A model is an object storing hyperparameters associated with some
machine learning algorithm, and that is all. In MLJ, hyperparameters
include configuration parameters, like the number of threads, and
special instructions, such as "compute feature rankings", which may or
may not affect the final learning outcome. However, the logging level
(verbosity
below) is excluded. Learned parameters (such as the
coefficients in a linear model) have no place in the model struct.
The name of the Julia type associated with a model indicates the
associated algorithm (e.g., DecisionTreeClassifier
). The outcome of
training a learning algorithm is called a fitresult. For
ordinary multivariate regression, for example, this would be the
coefficients and intercept.

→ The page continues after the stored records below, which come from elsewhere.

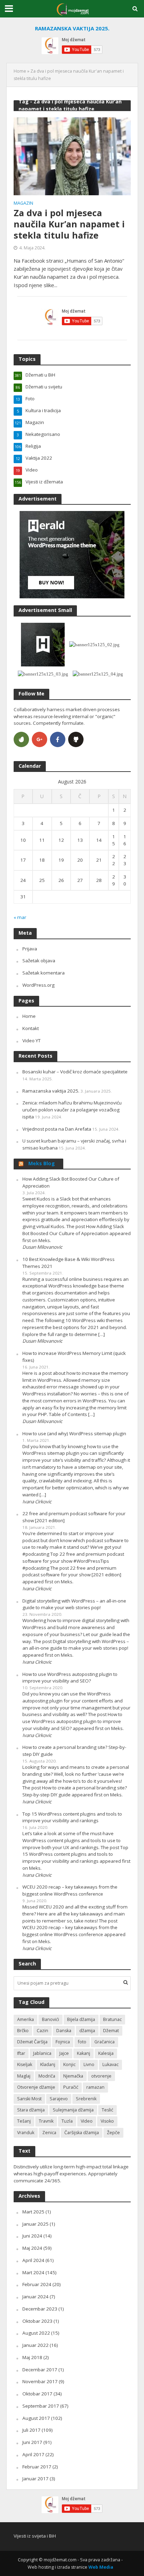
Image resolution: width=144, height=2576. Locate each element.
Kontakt (30, 1028)
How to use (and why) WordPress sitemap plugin (74, 1433)
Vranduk (25, 2133)
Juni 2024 (32, 2236)
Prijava (29, 949)
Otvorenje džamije (36, 2087)
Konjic (69, 2064)
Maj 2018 (32, 2357)
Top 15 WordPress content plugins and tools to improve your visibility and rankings (72, 1817)
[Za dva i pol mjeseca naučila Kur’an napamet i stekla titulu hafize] (72, 155)
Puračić (70, 2087)
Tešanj (24, 2121)
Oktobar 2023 (37, 2321)
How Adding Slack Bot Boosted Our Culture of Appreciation (70, 1182)
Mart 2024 (33, 2272)
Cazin (42, 2031)
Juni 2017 (32, 2442)
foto (82, 2042)
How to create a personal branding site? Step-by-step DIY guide (74, 1750)
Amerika (25, 2019)
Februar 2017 (36, 2467)
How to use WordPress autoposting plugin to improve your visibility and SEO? (69, 1677)
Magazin (23, 203)
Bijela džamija (81, 2019)
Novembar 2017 (40, 2381)
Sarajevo (59, 2099)
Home (20, 71)
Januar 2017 (35, 2478)
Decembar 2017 (39, 2369)
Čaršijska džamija (81, 2133)
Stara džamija (31, 2110)
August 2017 (36, 2418)
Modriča (46, 2076)
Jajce (64, 2053)
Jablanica (42, 2053)
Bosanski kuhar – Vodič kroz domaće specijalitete (75, 1071)
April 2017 (33, 2454)
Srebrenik (86, 2099)
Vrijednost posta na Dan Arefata (56, 1129)
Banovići (50, 2019)
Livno (89, 2064)
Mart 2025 (33, 2212)
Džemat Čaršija (32, 2042)
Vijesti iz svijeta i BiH (35, 2536)
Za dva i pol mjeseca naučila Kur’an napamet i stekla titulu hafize (69, 224)
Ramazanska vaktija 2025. (50, 1091)
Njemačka (73, 2076)
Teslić (107, 2110)
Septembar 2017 (40, 2406)
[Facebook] (57, 739)
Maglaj (23, 2076)
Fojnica (63, 2042)
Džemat (111, 2031)
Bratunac (112, 2019)
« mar (20, 917)
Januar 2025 (35, 2224)
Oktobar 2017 (37, 2394)
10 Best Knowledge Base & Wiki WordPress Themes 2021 (68, 1262)
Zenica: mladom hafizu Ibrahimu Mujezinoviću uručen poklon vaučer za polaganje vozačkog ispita (72, 1110)
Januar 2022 (35, 2345)
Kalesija (106, 2053)
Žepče (113, 2133)
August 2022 (36, 2333)
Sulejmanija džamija (73, 2110)
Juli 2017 (31, 2430)
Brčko (23, 2031)
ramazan (95, 2087)
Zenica (49, 2133)
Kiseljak (24, 2064)
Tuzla (67, 2121)
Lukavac (110, 2064)
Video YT (31, 1040)
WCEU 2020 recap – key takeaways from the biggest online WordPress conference (69, 1890)
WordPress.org (38, 985)
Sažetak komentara (43, 973)
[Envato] (21, 739)
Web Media (100, 2567)
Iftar (21, 2053)
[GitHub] (76, 739)
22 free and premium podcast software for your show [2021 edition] (73, 1517)
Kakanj (83, 2053)
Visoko (107, 2121)
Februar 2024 (36, 2284)
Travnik (46, 2121)
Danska (63, 2031)
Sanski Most (29, 2099)
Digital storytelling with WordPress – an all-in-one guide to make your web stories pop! (74, 1604)
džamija (87, 2031)
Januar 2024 (35, 2296)
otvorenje (101, 2076)
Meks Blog (41, 1163)
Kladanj (47, 2064)
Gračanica (104, 2042)
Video (87, 2121)
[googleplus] (39, 739)
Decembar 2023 (39, 2309)
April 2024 (33, 2260)
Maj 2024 (32, 2248)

For a general supervised model, it is the
(generally minimal) information needed to make new predictions.
The ultimate supertype of all models is MLJModelInterface.Model
, which
has two abstract subtypes:
abstract type Supervised <: Model end
abstract type Unsupervised <: Model end
Supervised
models are further divided according to whether they are
able to furnish probabilistic predictions of the target (which they
will then do by default) or directly predict "point" estimates, for each
new input pattern:
abstract type Probabilistic <: Supervised end
abstract type Deterministic <: Supervised end
Further division of model types is realized through Trait declarations.

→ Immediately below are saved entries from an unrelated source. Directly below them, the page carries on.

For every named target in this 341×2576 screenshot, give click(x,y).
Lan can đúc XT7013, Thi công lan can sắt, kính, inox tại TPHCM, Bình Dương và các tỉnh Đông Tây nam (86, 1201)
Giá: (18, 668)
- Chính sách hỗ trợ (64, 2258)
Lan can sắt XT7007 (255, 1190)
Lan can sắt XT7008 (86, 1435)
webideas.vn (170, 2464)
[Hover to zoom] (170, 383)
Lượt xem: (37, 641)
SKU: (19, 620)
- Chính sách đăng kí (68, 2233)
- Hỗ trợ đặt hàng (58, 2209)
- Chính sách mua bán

Associated with every concrete subtype of Model
there must be a
fit
method, which implements the associated algorithm to produce the
fitresult. Additionally, every Supervised
model has a predict
method, while Unsupervised
models must have a transform
method. More generally, methods such as these, that are dispatched on
a model instance and a fitresult (plus other data), are called
operations. Probabilistic
supervised models optionally implement a
predict_mode
operation (in the case of classifiers) or a
predict_mean
and/or predict_median
operations (in the case of
regressors) although MLJModelInterface also provides fallbacks that will suffice
in most cases. Unsupervised
models may implement an
inverse_transform
operation.